Imagine it is January 1, 2007, and you have just been given the following information about what would unfold during the first 8 months of the year:
-- Oil prices would rally back to over $75/bbl;
-- The dollar would drop against every major currency;
-- Corporate earnings would benefit from the greenback's slide and continue to post double digit gains;
-- The housing industry, instead of bottoming, would continue to slide all year;
-- Home prices would actually be down in many major cities;
-- Over 90 mortgage lenders would cease operating and the survivors would be on life support;
-- The origination of subprime mortgages would all but cease;
-- All but prime, conforming mortgage loans would be either hard to get or very pricey;
-- Private equity deals would soar in the first half, but come to a halt after July 1;
-- Some prominent LBO deals would have to be "eaten" by commercial and investment banks;
-- The leveraged loan market would see stress;
-- High yield bond spreads would widen markedly;
-- Commercial paper would come into question and ABCP conduits would be in jeopardy;
-- T-Bill yields would plummet into the 2% area before rebounding to fed funds minus 85 bps;
-- LIBOR would actually rise from +10 bps to fed funds to +45 bps to fed funds;
-- Loans for all second tier credits would either be very costly or unavailable;
-- Prominent hedge funds would either blow up, face losses, or have investors seek redemptions;
-- Volatility, as measured by the VIX, would triple from 12 to 37, before settling in the mid 20's;
Given the above information, where would you expect the major stock averages to be in relation to their closes on December 31, 2006? Ah, you need more information about how the authorities responded, right? Well...

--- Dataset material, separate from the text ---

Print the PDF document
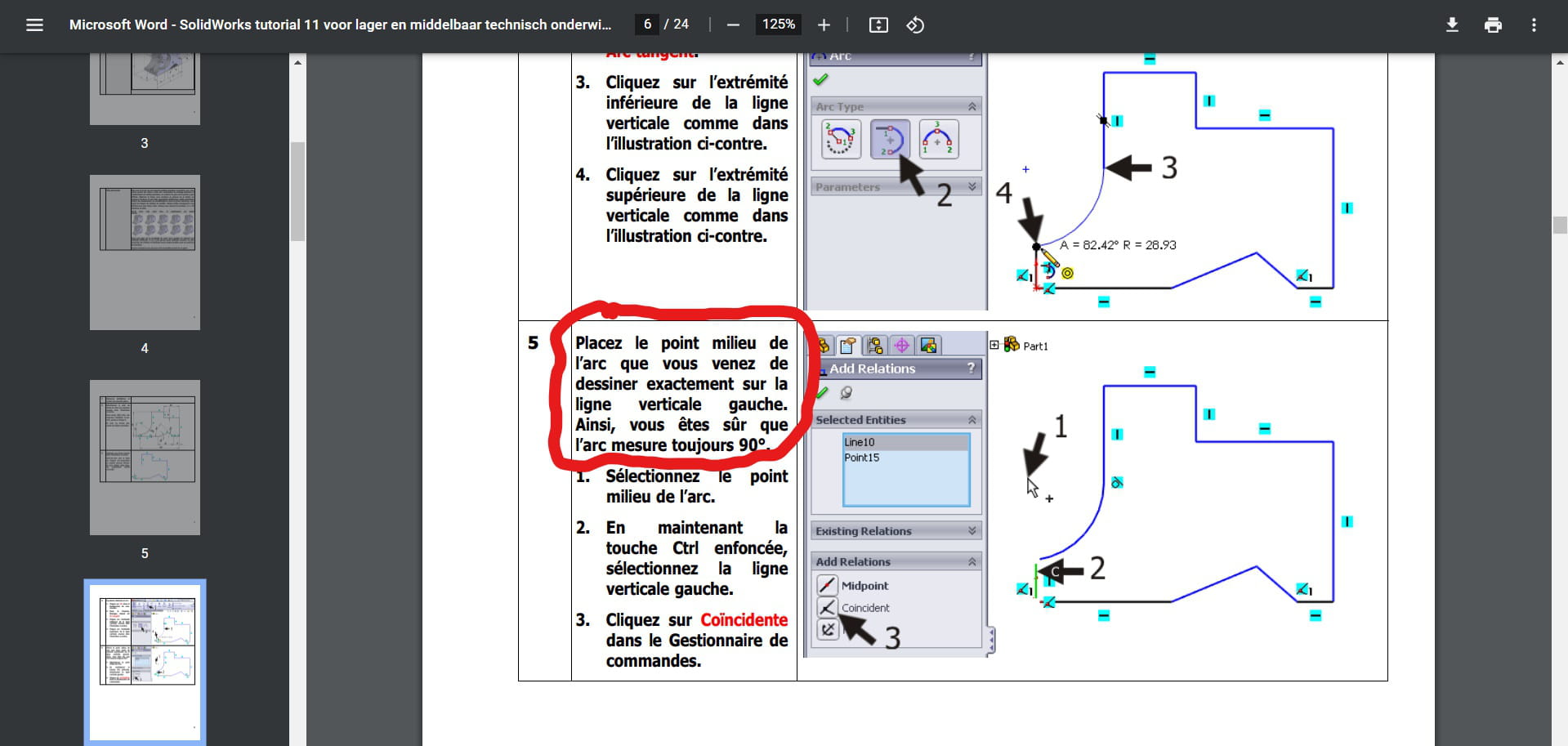Screen dimensions: 1568x746 pyautogui.click(x=1493, y=25)
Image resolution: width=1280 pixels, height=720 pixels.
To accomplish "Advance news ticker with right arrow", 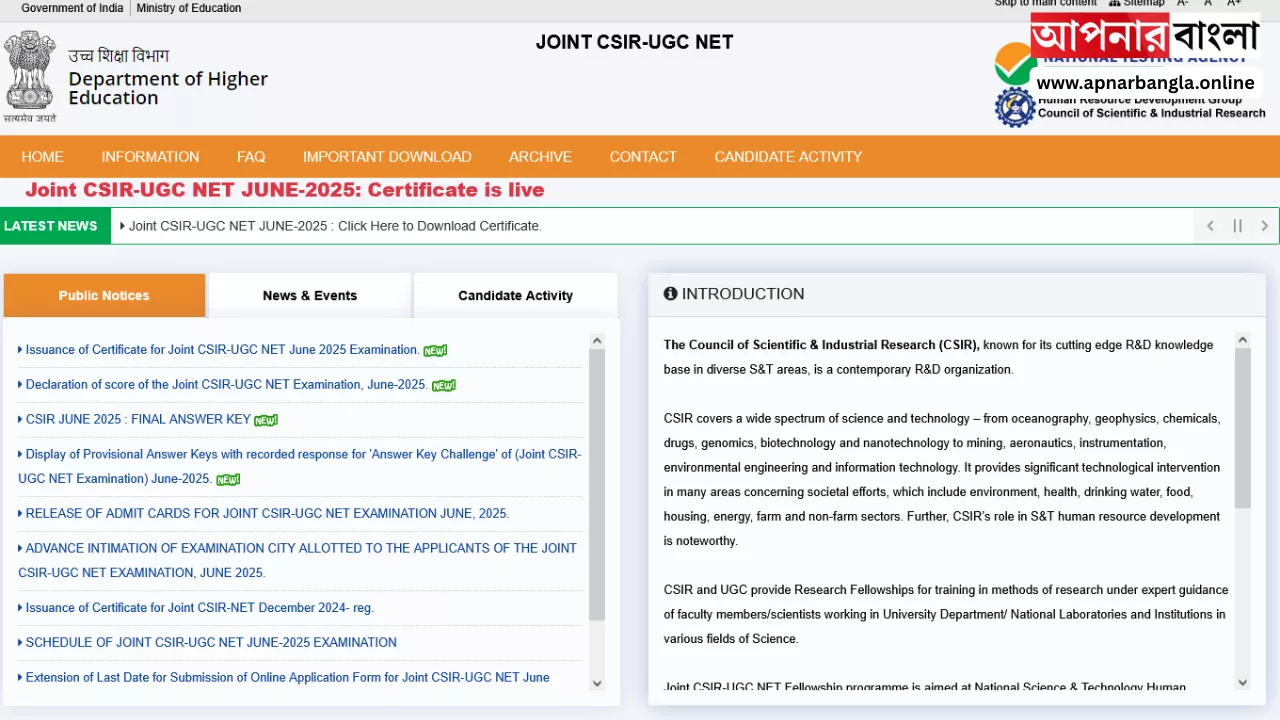I will point(1264,226).
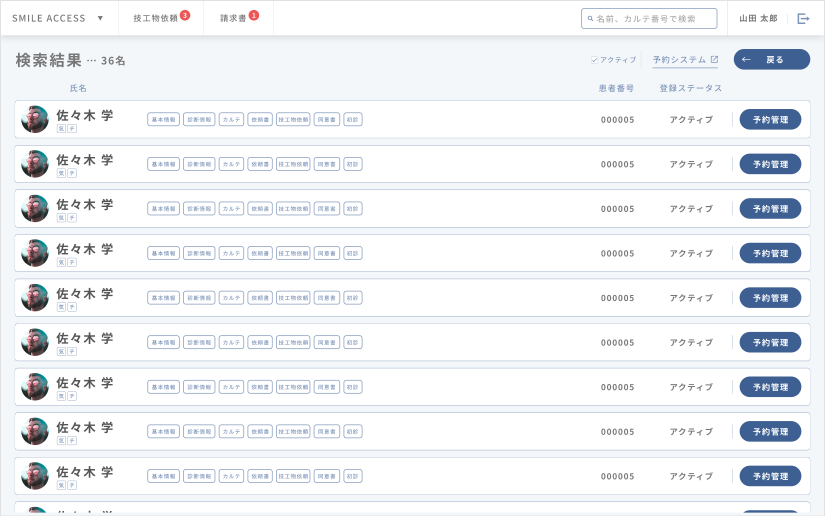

-- The fed funds rate would still be at 5.25%, but the discount rate would be down 50 bps
-- Regulators would be seeking ways to allow delinquent borrowers to remain in their homes
Now, given this admittedly limited information about market moving events and governmental responses to them, where would stock prices be? Down 10%, 20%, perhaps?
The answers are:
* The Dow is up just about 8% for the year
* The S&P is up just about 6% for the year
* The NASDAQ is up just shy of 10% for the year
If you are surprised, you are probably not alone.
As to whether stock prices have fully factored in the withdrawal of credit described above, it may depend upon whether or not the promises made by Chairman Bernanke and President Bush ever come to fruition (and how quickly).
Judging just by the price action to date, however, it seems Mr. Market has decided there is little or no chance that either the markets or the economy experience anything but peace and tranquility for the rest of the year.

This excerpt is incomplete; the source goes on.